The workshop will be held on Tuesday, March 25, 2014, from 6:30 to 9:00 p.m. at the University of Pittsburgh-Bradford, Fisher Hall Room 107. The training will take place at 300 Campus Drive, Bradford, Pennsylvania. The workshop will feature presentations by Dale Luthringer of DCNR about eastern hemlock values and threats, by Rick Turcotte of US Forest Service on the adelgid’s biology and the threat it poses to local hemlock forests, and by Sarah Johnson of The Nature Conservancy on the High Allegheny Plateau Conservation Strategy. Participants will gain experience in detection, monitoring, and reporting protocols for hemlock woolly adelgid. Participants will also have the opportunity to volunteer in the “Adopt-a-Hemlock” program to conduct surveys and report new infestations in local hemlock forests.

This newly arrived invasive insect threatens eastern hemlock trees and the biodiversity they support in the Allegheny National Forest, and in Pennsylvania and New York State Forests, Parks, and Game Lands.
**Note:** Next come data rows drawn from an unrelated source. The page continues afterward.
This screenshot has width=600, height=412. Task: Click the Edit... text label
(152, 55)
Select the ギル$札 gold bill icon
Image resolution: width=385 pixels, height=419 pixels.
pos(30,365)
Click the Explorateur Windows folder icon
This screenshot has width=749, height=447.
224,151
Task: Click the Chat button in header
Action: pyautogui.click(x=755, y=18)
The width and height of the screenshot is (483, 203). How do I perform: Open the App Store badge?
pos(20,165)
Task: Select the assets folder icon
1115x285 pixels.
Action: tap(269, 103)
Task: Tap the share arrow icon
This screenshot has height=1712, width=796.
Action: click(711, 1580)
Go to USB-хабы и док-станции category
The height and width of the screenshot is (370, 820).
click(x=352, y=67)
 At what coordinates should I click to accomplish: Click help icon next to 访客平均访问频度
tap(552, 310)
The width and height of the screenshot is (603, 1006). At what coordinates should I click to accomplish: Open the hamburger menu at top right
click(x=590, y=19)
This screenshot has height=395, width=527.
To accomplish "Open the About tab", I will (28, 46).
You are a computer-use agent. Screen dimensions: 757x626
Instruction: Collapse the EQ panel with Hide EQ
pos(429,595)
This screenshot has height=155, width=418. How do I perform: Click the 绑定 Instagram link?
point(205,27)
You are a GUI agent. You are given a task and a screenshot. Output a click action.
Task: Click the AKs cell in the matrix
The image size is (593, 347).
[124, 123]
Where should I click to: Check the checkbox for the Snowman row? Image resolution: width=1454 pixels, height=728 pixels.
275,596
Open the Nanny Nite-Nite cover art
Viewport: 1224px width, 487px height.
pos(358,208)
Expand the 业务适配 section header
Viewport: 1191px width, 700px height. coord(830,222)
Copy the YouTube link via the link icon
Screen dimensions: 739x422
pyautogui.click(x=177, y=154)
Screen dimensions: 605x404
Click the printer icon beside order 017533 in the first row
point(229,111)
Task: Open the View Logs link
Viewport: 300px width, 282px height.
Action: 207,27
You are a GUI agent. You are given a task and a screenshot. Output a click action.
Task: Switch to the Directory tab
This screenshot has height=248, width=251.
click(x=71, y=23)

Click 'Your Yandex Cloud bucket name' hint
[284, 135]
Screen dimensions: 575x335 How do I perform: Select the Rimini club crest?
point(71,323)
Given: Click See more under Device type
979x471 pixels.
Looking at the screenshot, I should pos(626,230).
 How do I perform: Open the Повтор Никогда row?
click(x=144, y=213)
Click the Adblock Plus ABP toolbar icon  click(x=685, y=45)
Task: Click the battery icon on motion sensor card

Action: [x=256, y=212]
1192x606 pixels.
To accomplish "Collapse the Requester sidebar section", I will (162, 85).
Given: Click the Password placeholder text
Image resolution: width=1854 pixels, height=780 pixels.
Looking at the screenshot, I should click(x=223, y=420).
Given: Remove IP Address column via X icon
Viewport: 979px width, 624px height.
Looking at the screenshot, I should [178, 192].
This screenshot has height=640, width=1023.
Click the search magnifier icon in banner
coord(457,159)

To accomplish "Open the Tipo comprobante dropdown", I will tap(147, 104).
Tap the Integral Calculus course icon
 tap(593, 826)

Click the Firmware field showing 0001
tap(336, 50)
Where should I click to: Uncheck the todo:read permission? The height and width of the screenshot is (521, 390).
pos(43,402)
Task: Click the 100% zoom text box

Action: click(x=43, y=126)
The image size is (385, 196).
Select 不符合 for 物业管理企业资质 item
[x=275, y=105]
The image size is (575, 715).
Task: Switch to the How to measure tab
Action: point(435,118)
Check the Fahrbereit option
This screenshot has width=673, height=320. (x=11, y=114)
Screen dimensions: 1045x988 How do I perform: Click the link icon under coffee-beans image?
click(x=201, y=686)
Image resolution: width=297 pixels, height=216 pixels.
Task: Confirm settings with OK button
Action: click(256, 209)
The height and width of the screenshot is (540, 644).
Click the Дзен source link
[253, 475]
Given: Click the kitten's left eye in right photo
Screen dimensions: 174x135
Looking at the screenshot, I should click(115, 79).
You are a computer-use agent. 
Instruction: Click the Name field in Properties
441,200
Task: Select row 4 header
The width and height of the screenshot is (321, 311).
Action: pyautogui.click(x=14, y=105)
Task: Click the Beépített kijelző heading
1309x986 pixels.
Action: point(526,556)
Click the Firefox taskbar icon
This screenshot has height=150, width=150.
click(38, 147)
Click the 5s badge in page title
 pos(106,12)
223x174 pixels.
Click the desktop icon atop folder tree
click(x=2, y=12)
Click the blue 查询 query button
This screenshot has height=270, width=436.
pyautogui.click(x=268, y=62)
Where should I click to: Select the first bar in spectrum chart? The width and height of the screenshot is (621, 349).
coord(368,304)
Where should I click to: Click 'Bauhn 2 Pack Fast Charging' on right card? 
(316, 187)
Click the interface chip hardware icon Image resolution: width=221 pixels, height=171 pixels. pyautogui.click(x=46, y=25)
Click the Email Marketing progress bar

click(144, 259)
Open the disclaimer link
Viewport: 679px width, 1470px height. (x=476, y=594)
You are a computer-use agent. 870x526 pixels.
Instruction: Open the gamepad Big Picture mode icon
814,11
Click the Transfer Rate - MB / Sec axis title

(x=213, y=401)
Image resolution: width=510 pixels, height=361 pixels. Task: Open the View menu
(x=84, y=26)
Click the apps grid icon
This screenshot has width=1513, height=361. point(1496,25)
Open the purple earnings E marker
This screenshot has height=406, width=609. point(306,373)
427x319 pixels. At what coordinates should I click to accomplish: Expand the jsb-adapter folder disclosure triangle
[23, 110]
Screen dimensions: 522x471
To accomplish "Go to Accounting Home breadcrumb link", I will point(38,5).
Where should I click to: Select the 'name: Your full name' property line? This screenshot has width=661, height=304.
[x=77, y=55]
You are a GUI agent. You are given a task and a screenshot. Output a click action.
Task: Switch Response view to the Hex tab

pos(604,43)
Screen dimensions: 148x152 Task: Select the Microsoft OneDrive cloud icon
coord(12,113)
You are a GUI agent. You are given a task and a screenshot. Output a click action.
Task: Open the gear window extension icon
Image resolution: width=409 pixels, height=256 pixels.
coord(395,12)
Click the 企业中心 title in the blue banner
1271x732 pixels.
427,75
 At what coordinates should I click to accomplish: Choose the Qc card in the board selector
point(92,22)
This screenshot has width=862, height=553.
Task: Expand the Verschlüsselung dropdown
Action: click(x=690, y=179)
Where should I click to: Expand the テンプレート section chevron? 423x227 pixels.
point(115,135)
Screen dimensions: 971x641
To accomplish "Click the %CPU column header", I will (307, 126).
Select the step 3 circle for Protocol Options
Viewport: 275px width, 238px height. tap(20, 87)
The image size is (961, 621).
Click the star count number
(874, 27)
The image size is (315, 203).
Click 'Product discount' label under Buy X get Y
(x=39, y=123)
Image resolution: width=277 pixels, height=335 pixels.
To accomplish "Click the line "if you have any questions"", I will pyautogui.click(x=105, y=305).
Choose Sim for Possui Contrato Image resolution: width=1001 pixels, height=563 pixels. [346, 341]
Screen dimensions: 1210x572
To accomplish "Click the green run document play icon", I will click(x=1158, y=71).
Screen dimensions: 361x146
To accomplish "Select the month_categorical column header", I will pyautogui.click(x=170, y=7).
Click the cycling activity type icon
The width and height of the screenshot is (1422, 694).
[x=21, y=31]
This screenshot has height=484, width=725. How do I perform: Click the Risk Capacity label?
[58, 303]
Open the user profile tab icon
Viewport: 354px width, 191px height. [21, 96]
This destructive pest, introduced from Asia, was detected in Cook Forest and Clear Creek State Parks in the spring of 2013, and in locations on the Allegheny National Forest, including the Clarion River, Allegheny River, Webb’s Ferry, and the Tionesta Research Natural Area. Tionesta Research Natural and Scenic Areas represent one of the only remaining patches of the original six million acre forest that once covered the Allegheny Plateau. Together, they comprise over 4,000 acres of remnant, original forest and are considered the largest contiguous old growth area between the Adirondacks and the Great Smokey Mountains. HWA has been in the northeastern United States since the 1950s and was found in southeastern Pennsylvania in the 1960s. It has recently spread to northwestern Pennsylvania.

Early detection of new sites is a high priority, and organizing volunteer surveys as a critical first step in managing this destructive invasive species in northwestern Pennsylvania and on the Allegheny Plateau. Most of northwestern Pennsylvania remains the only part of the state that does not have known hemlock woolly adelgid infestations.